- [Task goal] Reproduce the lines of material starting at the line containing "Screen dimensions: 1000x546" and ending at the line containing "will tap(982, 41).", including both of those lines.

- [Source data]
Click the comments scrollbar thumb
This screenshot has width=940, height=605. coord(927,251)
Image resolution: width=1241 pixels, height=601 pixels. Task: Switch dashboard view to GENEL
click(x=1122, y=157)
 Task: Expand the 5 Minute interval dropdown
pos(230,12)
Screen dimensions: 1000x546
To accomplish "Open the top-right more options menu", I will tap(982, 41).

--

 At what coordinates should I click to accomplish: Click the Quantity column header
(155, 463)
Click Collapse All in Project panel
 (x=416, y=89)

- [Result for this exercise]
Screen dimensions: 1000x546
To accomplish "Open the top-right more options menu", I will tap(982, 41).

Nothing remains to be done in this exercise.